Task:
Beginning with the line containing "정준대 (905, 442)" and ending with the last line of the entries below, copy each line exactly and nothing else.

Data excerpts:
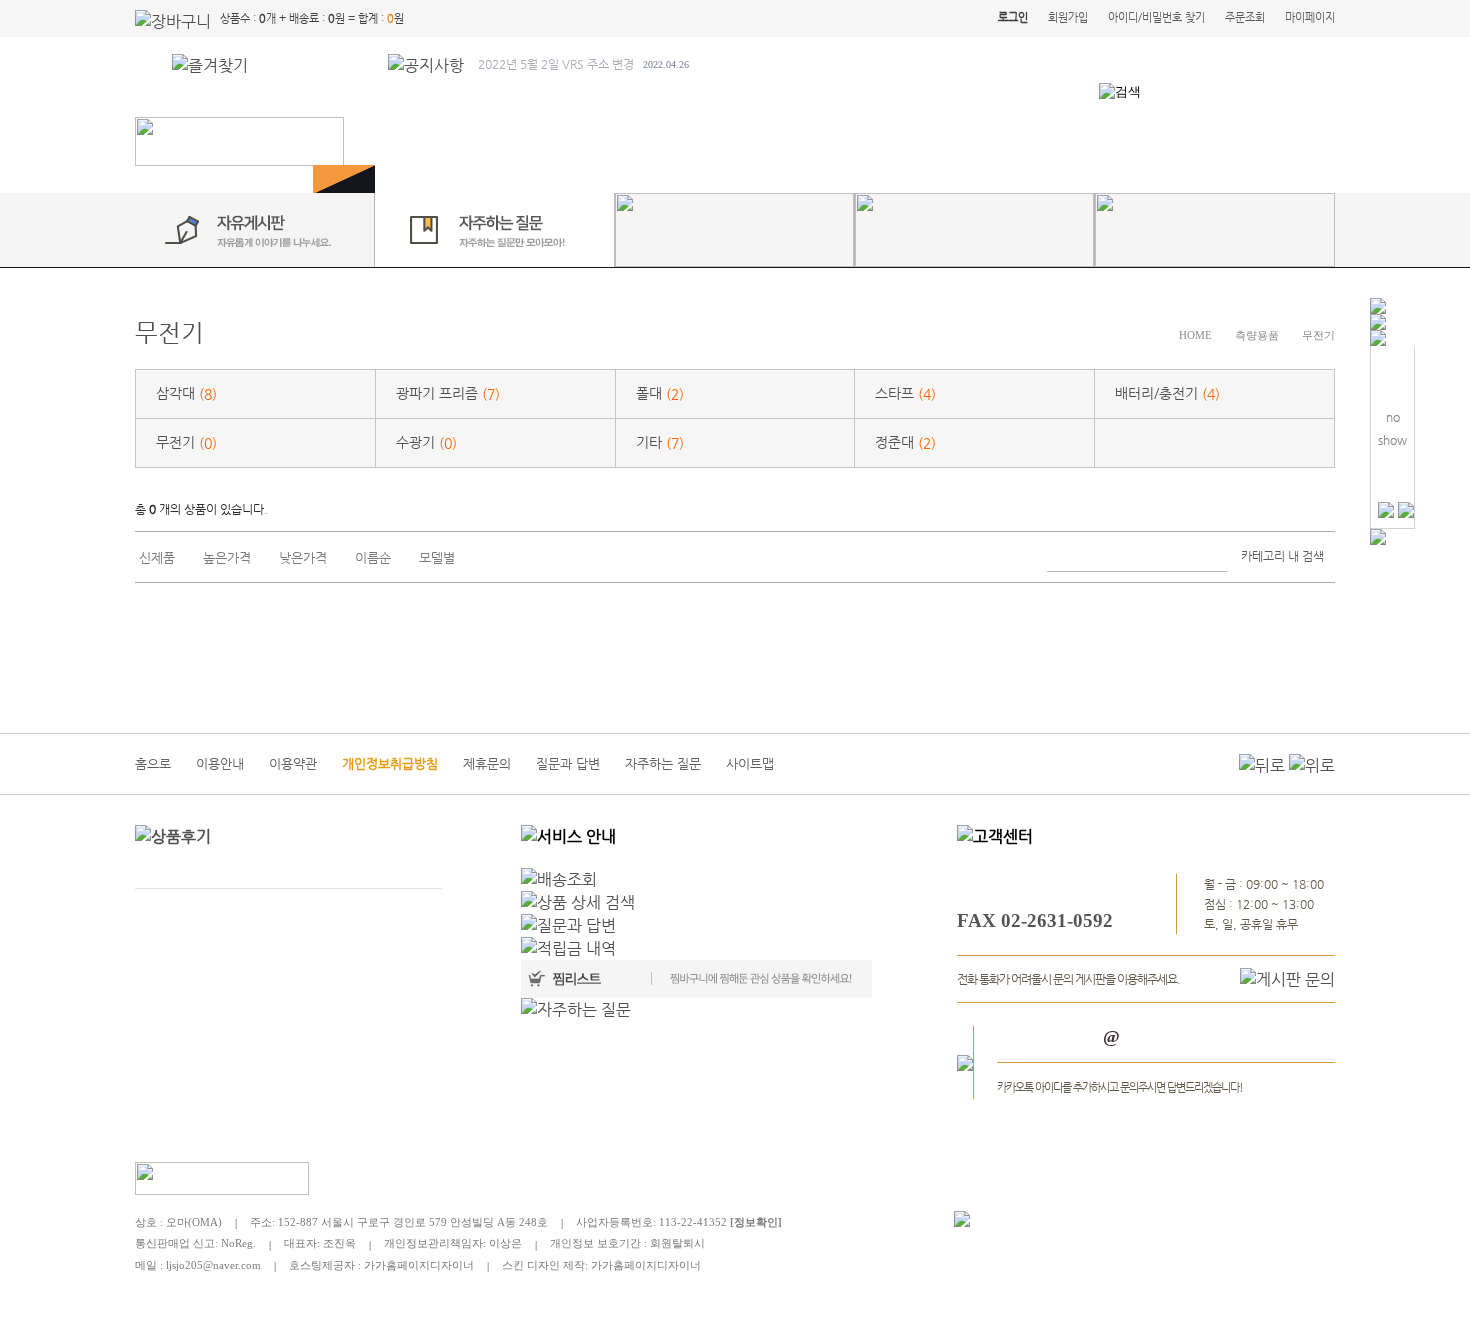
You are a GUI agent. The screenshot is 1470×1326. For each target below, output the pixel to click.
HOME (1195, 335)
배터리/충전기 (1167, 393)
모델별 (437, 557)
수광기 (426, 442)
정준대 (905, 442)
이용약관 (293, 763)
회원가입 (1068, 17)
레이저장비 (980, 141)
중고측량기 (1177, 141)
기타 (660, 442)
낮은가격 (303, 557)
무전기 (1318, 335)
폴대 (660, 393)
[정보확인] (756, 1222)
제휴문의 (487, 763)
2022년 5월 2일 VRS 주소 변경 (583, 64)
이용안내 (220, 763)
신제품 (157, 557)
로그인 (1013, 17)
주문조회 (1245, 17)
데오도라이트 (729, 141)
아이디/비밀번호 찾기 (1156, 17)
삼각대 (186, 393)
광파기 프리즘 (448, 393)
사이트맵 (750, 763)
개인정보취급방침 (390, 763)
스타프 (905, 393)
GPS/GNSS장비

Written response:
정준대 (905, 442)
이용약관 (293, 763)
회원가입 (1068, 17)
레이저장비 (980, 141)
중고측량기 (1177, 141)
기타 (660, 442)
낮은가격 (303, 557)
무전기 (1318, 335)
폴대 (660, 393)
[정보확인] (756, 1222)
제휴문의 (487, 763)
2022년 5월 2일 VRS 주소 변경 (583, 64)
이용안내 (220, 763)
신제품 (157, 557)
로그인 (1013, 17)
주문조회 (1245, 17)
데오도라이트 (729, 141)
아이디/비밀번호 찾기 (1156, 17)
삼각대 (186, 393)
광파기 프리즘 (448, 393)
사이트맵 (750, 763)
개인정보취급방침 (390, 763)
스타프 (905, 393)
GPS/GNSS장비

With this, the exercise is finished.